Following the discovery that unsupervised clustering of gene expression profiles identifies good and poor prognosis groups, the authors tried to identify a minimal prognostic signature from their data, which resulted in an optimal set of 70 marker genes, which they could validate in an independent set of tumour samples.
Prognostic signature of breast tumours
a, Use of prognostic reporter genes to identify optimally two types of disease outcome from 78 sporadic breast tumours into a poor prognosis and good prognosis group. b, Expression data matrix of 70 prognostic marker genes. Each row represents a tumour and each column a gene, whose name is labelled between b and c. Genes are ordered according to their correlation coefficient with the two prognostic groups. Tumours are ordered by the correlation to the average profile of the good prognosis group (middle panel). Solid line, prognostic classifier with optimal accuracy; dashed line, with optimized sensitivity. Above the dashed line patients have a good prognosis signature, below the dashed line the prognosis signature is poor. The metastasis status for each patient is shown in the right panel: white indicates patients who developed distant metastases within 5 years after the primary diagnosis; black indicates patients who continued to be disease-free for at least 5 years. c, Same as for b, but the expression data matrix is for tumours of 19 additional breast cancer patients using the same 70 optimal prognostic marker genes. Thresholds in the classifier (solid and dashed line) are the same as b. (See Fig. 1 for colour scheme.)
Figure obtained from full text on EuropePMC.
Clearly, with such a strong signature, the race to bring it to the clinic is on. That this is far from trivial can be seen by tracing the follow-up studies and clinical trials:
- Van De Vijver MJ et al. A gene-expression signature as a predictor of survival in breast cancer. NEJM 347:1999 (2002).
- Buyse M et al. Validation and clinical utility of a 70-gene prognostic signature for women with node-negative breast cancer. J Ntnl Canc Inst 98:1183 (2006).
- Mook S et al. Individualization of therapy using MammaPrint: From development to the MINDACT Trial. Canc Genomics & Proteomics 4:147 (2007).
- Cardoso F et al. 70-gene signature as an aid to treatment decisions in early-stage breast cancer. NEJM 375:717 (2016).
- Brandão M, Pondé N, Piccart-Gebhart M. Mammaprint: a comprehensive review.
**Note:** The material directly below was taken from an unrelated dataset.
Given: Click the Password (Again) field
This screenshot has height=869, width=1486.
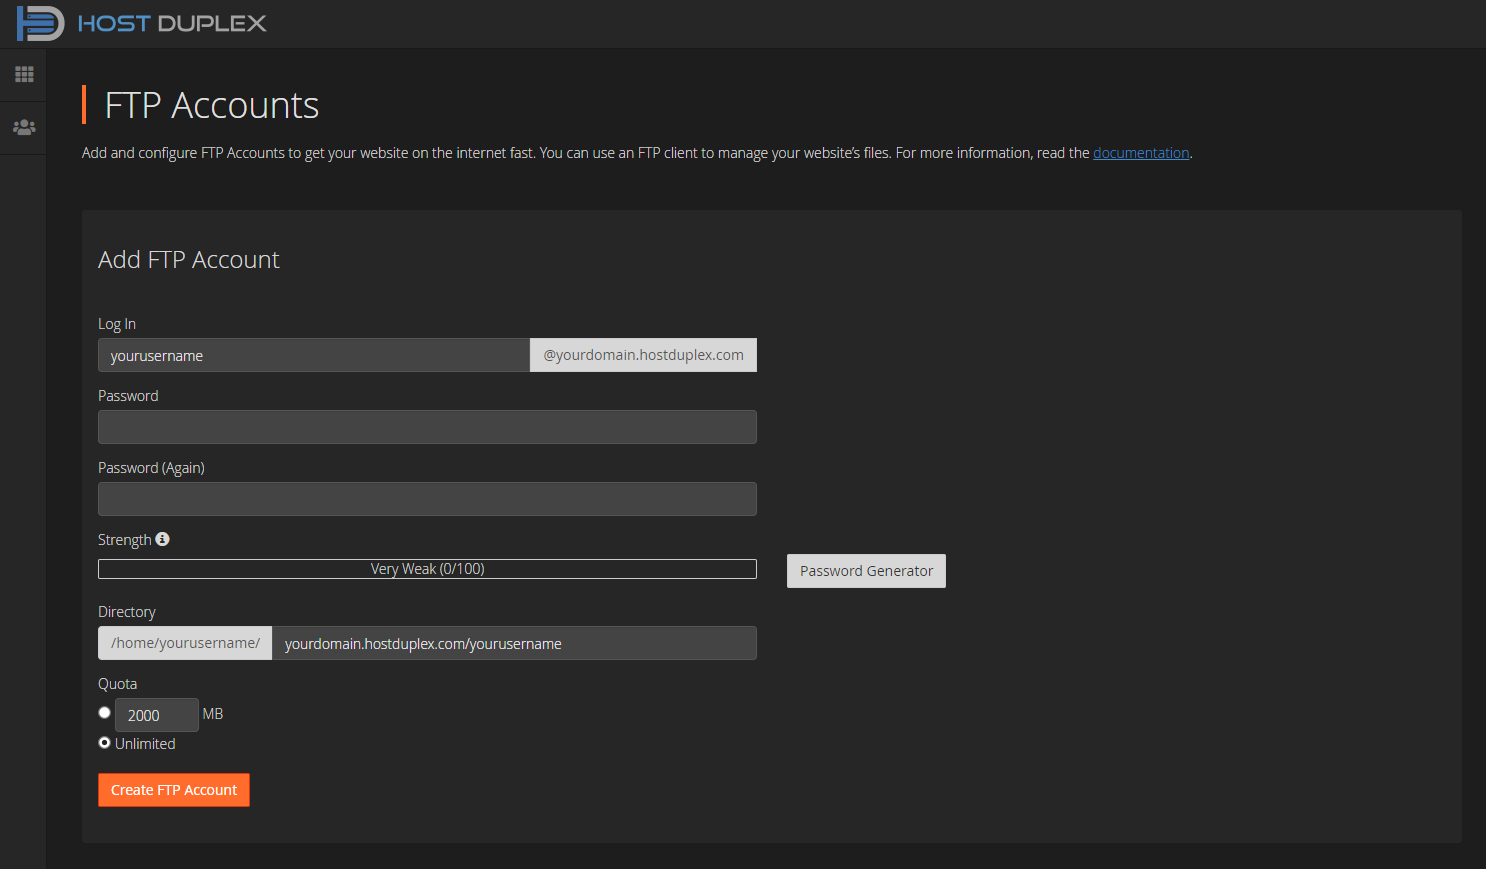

Fut Onc 15:207 (2019).
They got there eventually, and the gene expression signature is now commercially available under the name of Mammaprint.
The Cancer Genome Atlas
Although the results by Van ’t Veer et al. were obtained from a small (by current standards!) sample size, they have been reproduced consistenly in larger studies (see the assignment in the next cluster analysis lecture) and arguably spawned a search for similar signatures in other cancer types through large-scale projects, such as The Cancer Genome Atlas (TCGA) Program.
The amount of data and number of publications produced by TCGA is too enormous to survey here.
For the purposes of illustration, have a look at the Pan-Cancer Atlas, and then do the following assignment.
Assignment
Reading assignment
Read the Pan-Cancer Atlas flagship paper, Cell-of-Origin Patterns Dominate the Molecular Classification of 10,000 Tumors from 33 Types of Cancers
Answer the following questions:
- Which data did the study analyze? Where do the different data types map on the genotype to phenotype axis?
- Why are data from all cancer types analyzed together? What is the underlying hypothesis or motivation for the study? Did the study achieve its aim?
- What is observed when data types are clustered independently? Do the same clusters reappear in multiple data types? Do clusters overlap with cancer types?
- What is observed when data types are clustered together? Which data types are included in the joint analysis and why?
- What is the main difference between the COCA and iCluster methods? What does the TumorMap show?
- The final number of clusters (28) is close to the number of cancer types (33), what do you think this means?
- What do you think is the main challenge when jointly clustering multiple data types and how would you address it?